We were back to two seconds ago.

"MOVE!" I grabbed Dave's collar and threw him toward the fake wall.

Miller and Sarah scrambled through the phantom concrete. I dove after them, my heels skidding on the gray grid.

The Sentinel recovered. It raised its baton again. A beam of red light shot toward me.

I dove through the wall.

ZZZ-ZAP.

The red beam hit the concrete right where my head had been a second ago. The concrete didn't break; it simply ceased to exist, leaving a perfect, silent hole.

We tumbled out into the dark, damp subway tunnel.

"Go! Go! Go!" Miller pulled me up.

We ran down the tracks, splashing through puddles, not looking back.

Behind us, the wall hummed. But the Sentinel didn't follow. It was trapped in the Dev Room. It couldn't leave the testing area.

We ran until our lungs burned. Finally, we collapsed near an old subway platform.

"What..." Dave wheezed, lying on his back. "What was that?"

"That was the Anti-Cheat," I gasped, clutching my chest. "I triggered the alarm."

"Did you do it?" Sarah asked. "Did you delete their gold?"

I looked at my hands. I hadn't hit Enter. The Sentinel had appeared too fast.

"No," I said quietly. "They still have the money. And now... they know someone is onto them."

Miller slammed his fist into the ground. "So we failed? We almost died for nothing?"

"Not for nothing," I said. I tapped the side of my head. "I didn't delete their gold. But I downloaded something else."

I brought up my console. A new file was sitting in my inventory.

[ITEM: SECURITY_KEY_BACKDOOR.EXE] [DESCRIPTION: A backdoor access code to the Iron Vanguard's Guild Castle.]

I grinned, despite the fear still racing through my veins.

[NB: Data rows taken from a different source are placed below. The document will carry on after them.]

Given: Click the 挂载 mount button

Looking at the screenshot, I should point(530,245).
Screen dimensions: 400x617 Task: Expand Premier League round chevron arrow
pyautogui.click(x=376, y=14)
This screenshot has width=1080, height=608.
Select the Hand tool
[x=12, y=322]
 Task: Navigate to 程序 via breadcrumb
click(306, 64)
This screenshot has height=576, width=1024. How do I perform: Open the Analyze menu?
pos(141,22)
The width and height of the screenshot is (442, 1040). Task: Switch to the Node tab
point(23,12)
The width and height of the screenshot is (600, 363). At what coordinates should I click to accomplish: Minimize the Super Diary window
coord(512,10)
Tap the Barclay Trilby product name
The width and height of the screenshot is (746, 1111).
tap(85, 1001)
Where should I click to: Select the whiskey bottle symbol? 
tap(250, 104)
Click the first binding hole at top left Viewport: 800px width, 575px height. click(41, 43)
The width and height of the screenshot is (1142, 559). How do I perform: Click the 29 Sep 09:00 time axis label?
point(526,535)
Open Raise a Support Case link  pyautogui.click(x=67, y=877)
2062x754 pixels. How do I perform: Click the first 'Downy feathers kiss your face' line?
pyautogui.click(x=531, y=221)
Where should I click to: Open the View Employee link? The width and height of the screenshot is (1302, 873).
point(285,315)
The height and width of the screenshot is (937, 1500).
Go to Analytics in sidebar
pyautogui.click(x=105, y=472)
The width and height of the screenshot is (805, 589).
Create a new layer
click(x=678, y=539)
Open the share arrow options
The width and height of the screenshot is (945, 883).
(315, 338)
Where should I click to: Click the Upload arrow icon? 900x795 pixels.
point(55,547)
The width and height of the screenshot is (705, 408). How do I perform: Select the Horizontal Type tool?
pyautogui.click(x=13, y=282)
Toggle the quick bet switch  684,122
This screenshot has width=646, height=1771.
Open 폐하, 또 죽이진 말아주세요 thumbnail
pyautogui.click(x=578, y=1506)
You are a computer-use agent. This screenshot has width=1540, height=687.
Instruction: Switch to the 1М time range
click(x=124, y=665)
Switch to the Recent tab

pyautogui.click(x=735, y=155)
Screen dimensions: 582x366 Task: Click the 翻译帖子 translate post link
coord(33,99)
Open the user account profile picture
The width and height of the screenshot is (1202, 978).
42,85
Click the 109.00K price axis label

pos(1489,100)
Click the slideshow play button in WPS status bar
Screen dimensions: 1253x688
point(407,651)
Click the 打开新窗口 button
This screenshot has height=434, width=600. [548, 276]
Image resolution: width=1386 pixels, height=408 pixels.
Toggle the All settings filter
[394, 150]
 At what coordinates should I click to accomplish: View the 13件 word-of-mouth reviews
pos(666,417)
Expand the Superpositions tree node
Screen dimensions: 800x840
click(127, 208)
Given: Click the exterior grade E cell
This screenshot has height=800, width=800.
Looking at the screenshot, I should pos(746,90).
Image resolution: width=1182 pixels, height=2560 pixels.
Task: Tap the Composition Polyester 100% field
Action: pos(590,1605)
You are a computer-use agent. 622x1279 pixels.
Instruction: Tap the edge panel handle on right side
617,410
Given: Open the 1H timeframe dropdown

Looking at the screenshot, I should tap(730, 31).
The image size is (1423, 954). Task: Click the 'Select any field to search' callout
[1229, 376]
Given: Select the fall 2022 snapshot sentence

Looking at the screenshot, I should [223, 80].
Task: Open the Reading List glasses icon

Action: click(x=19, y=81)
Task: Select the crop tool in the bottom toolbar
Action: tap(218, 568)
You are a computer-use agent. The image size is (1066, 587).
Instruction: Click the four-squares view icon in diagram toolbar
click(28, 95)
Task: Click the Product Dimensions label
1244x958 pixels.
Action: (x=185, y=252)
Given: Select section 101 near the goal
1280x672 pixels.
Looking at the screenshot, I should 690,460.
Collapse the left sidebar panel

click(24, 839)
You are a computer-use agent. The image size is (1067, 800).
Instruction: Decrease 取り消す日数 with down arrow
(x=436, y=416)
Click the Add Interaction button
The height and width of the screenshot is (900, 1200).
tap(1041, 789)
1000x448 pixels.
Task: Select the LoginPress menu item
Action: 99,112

"I have the key to their front door," I said. "We don't need to delete their money from a computer. We're going to walk into their base and steal it."

"Steal from the Level 25 Moderator?" Miller looked at me like I was insane.

"He's a Moderator," I said, standing up. "He enforces the rules. But me?"

I adjusted my glasses.

"I'm the guy who breaks them. Let's go start a heist."